Below in conjunction with accompanying drawing embodiments of the invention are elaborated: present embodiment has provided detailed embodiment and process being to implement under the prerequisite with the technical solution of the present invention, but protection scope of the present invention is not limited to following embodiment.

As shown in Figure 1, what present embodiment adopted is three-decker, is made of last stator 1, rotor 3 and following stator 2 three parts, last stator 1 tips upside down on down on the stator 2, makes 2 two end faces of stator 1 and following stator relative, finishes assembling, thereby the formation cavity, 3 of rotors are suspended in this cavity.When assembling, the face over against rotor 3 in last stator 1 structure all is referred to as end face, and corresponding another side then is referred to as the bottom surface, and same, the face over against rotor 3 in following stator 2 structures also all is referred to as end face, and corresponding another side then is referred to as the bottom surface.

As Fig. 2, Fig. 3, shown in Figure 7, described stator 2 down comprises that stator side (in the present embodiment is four groups to detection and feedback electrode 6 down, every group comprises two pole plates), down stator public capacitance pole plate 4, stator shaft orientation detects and FEEDBACK CONTROL electrode 5 (in the present embodiment be four groups, every group comprises two pole plates), stator matrix 7, the cylindrical axial charging permanent magnet 8 of stator, a plurality of stator ring axial charging permanent magnet 9 down, stator revolving coil 18 down down down down; On the end face of following stator matrix 7, distributing stator public capacitance pole plate 4, following stator revolving coil 18, following stator shaft orientation detection and feedback electrode 5, following stator side to detection and feedback electrode 6 from inside to outside successively, following stator side is distributed in down the outermost of the end face of stator matrix to detection and feedback electrode 6, and circumferentially, following stator is responded to revolving coil 18 circumferentially, and following stator shaft orientation detection and feedback electrode 5 are also circumferentially; Bottom surface at following stator matrix 7, the cylindrical axial charging permanent magnet 8 of following stator is positioned at the midline position of stator matrix 7 surface geometries down, the midline position of other the then following stator matrix surface of following stator ring axial charging permanent magnet 9 geometry is that the center of circle is from inside to outside arranged successively, the tight nested cooperation of two annular permanent magnets that following stator 2 is adjacent, following stator cylindrical permanent magnet 8 closely is nested in the annular permanent magnet of annulus inside radius minimum, the magnetic polarity of the same end face of permanent magnet that following stator 2 is adjacent is different (to be N, the S arranged alternate), described axial charging is meant that the pole orientation of cylindrical and annular permanent magnet is along how much cylindrical or annular axis (also being rotation) directions.

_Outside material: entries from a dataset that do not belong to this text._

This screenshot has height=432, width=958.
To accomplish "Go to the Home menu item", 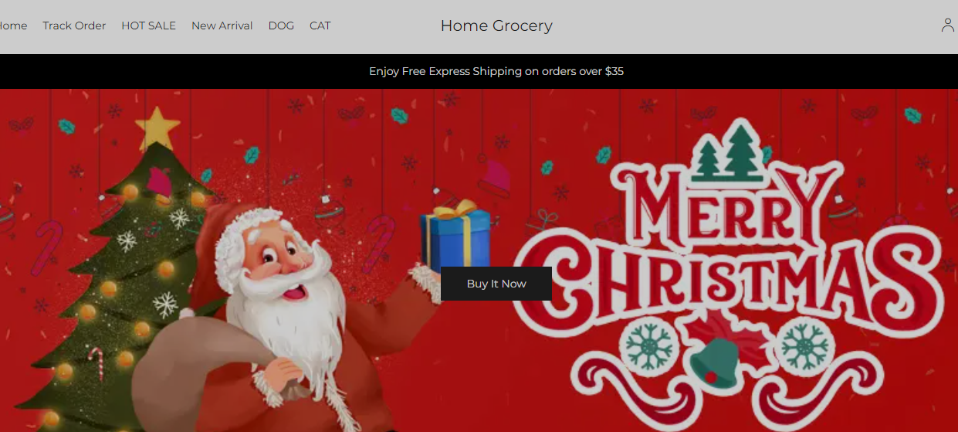I will click(13, 26).
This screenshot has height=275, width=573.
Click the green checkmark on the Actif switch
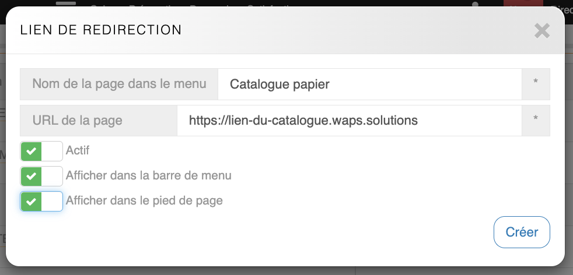pyautogui.click(x=32, y=151)
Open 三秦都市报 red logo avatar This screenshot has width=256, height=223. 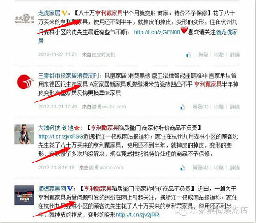tap(25, 81)
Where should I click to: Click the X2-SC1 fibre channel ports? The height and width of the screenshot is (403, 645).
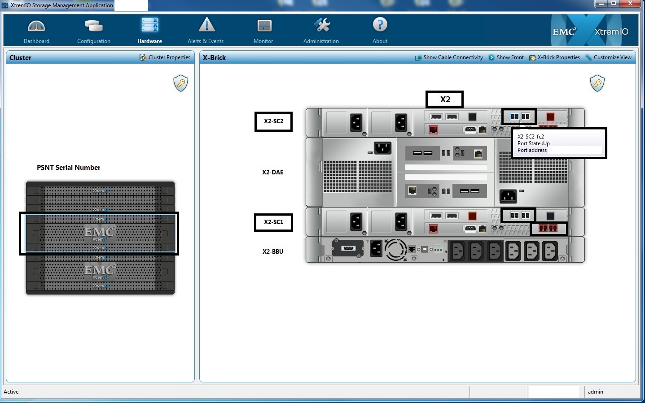point(519,216)
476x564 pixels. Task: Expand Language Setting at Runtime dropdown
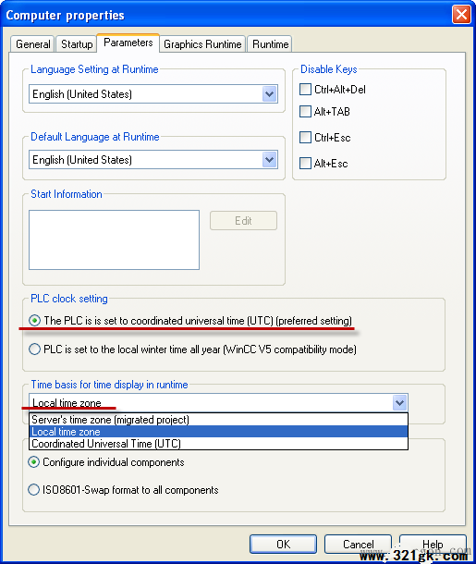click(x=269, y=94)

As Fig. 4, Fig. 5, shown in Figure 8, described stator 1 primary structure of going up comprises stator matrix 12, goes up stator public capacitance pole plate 10, goes up stator revolving coil 19 and detection of last stator shaft orientation and feedback electrode 11 (in the present embodiment be four groups, every group comprises two pole plates), goes up the cylindrical axial charging permanent magnet 14 of stator, goes up stator ring axial charging permanent magnet 13; Bottom surface at last stator matrix 12, the cylindrical axial charging permanent magnet 14 of last stator is positioned at the midline position of stator matrix 12 surface geometries, the midline position of other then above stator matrix 12 surface geometries of last stator ring axial charging permanent magnet 13 is that the center of circle is from inside to outside arranged successively, the tight nested cooperation of adjacent two annular permanent magnets, the cylindrical axial charging permanent magnet 14 of last stator closely is nested in the annular permanent magnet of annulus inside radius minimum, the magnetic polarity of the same end face of permanent magnet that last stator 1 is adjacent is different (to be N, the S arranged alternate), described axial charging is meant that the pole orientation of cylindrical and annular permanent magnet is along how much cylindrical or annular axis (also being rotation) directions.Last stator public capacitance pole plate 10, go up stator revolving coil 19 and last stator shaft orientation detects and the annexation of feedback electrode 11 for stator public capacitance pole plate 10 on distributing successively from inside to outside on the end face of last stator matrix 12, on stator revolving coil 19 and detection of last stator shaft orientation and feedback electrode 11.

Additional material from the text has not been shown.